Glossary Concurrency / Term
[Nondeterministic vs deterministic] Computations can have internally nondeterministic paths of execution, but the nondeterminism can be abstracted away by the computational model and not observable externally. Nondeterministic interleaving of concurrent computations is a key source of complexity in concurrency modeling, and observable nondeterminism is generally an undesirable property in concurrency models since it can lead to irreproducible error states.
A common example of nondeterminism is a race condition, which refers to uncontrolled contention for a shared resource, such as simultaneously accessing and updating the same memory location in an unspecified order (data race). Unintentional race conditions can be a pernicious problem to debug since the states and timings that cause them can be hard or impossible to reliably reproduce (irreproducibility).

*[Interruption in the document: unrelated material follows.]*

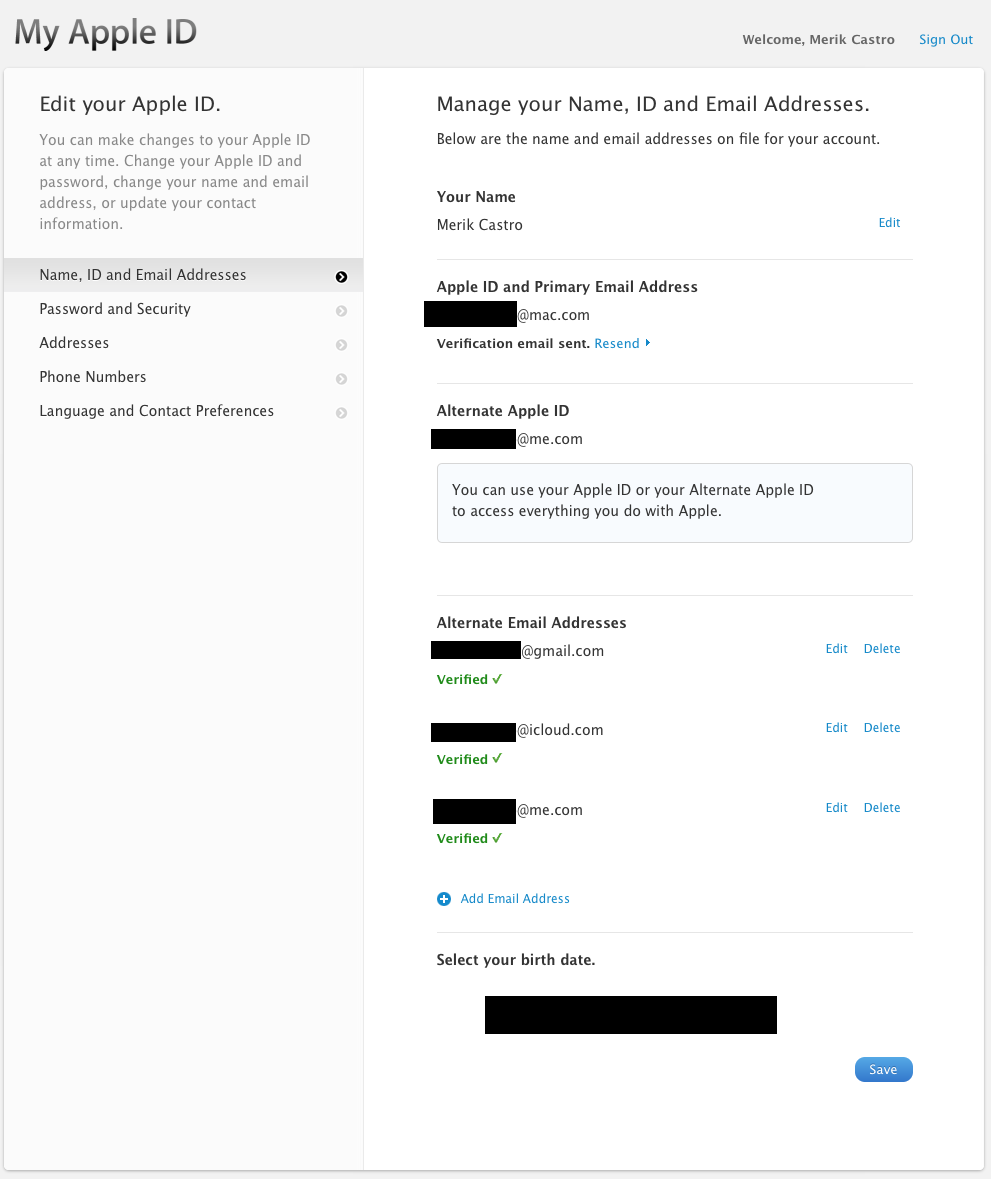Screen dimensions: 991x1179
Task: Click arrow icon next to Phone Numbers
Action: [341, 379]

The conventional approach to concurrency modeling is using concurrency control primitives like locks, which means leaving it up to programmer discipline to avoid accidental observable nondeterminism. Locking can have coarse- or fine-grained synchronization granularity, where coarse-grained granularity trades concurrency for deterministic execution while fine-grained granularity is more concurrent but less predictable.

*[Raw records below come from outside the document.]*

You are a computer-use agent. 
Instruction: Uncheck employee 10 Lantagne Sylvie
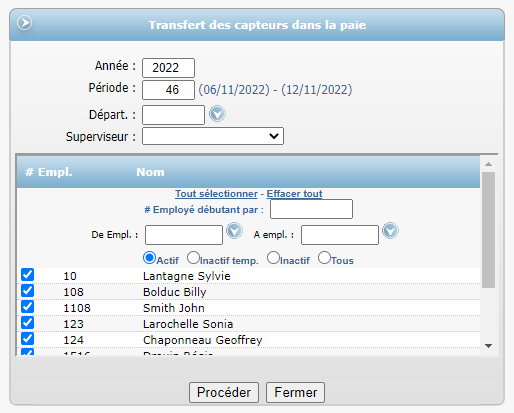27,275
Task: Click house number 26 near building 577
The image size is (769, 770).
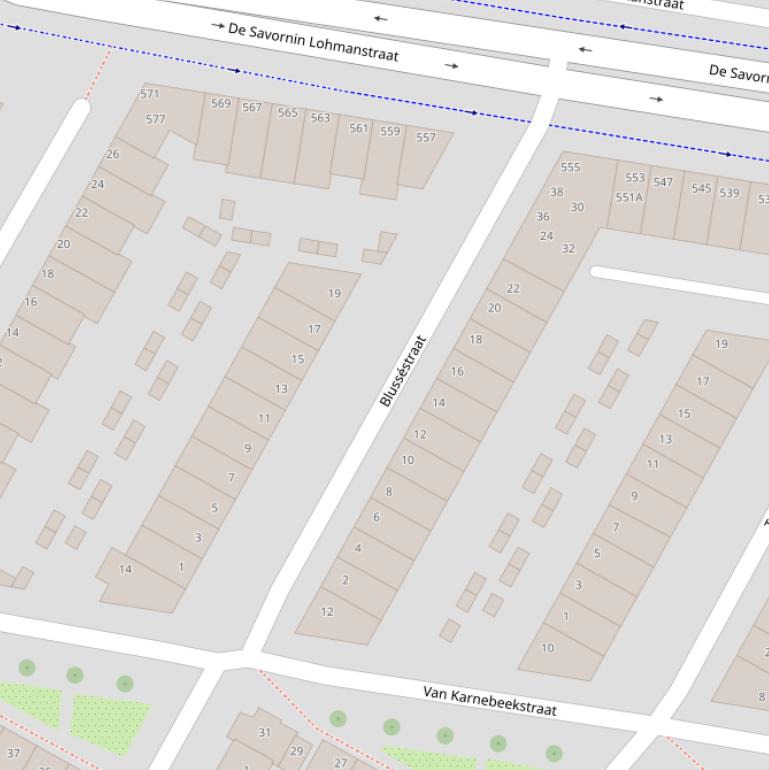Action: (x=113, y=154)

Declarative concurrency models reduce the need to make trade-offs between concurrency and correctness by imposing a data dependency-based ordering of execution or, in other words, trading expressive power of state (shared mutable state) for observable determinism. An example of a deterministic concurrency model is functional reactive programming (FRP) as defined by Conal Elliott, which imposes ordering constraints based on the concept of continuous time.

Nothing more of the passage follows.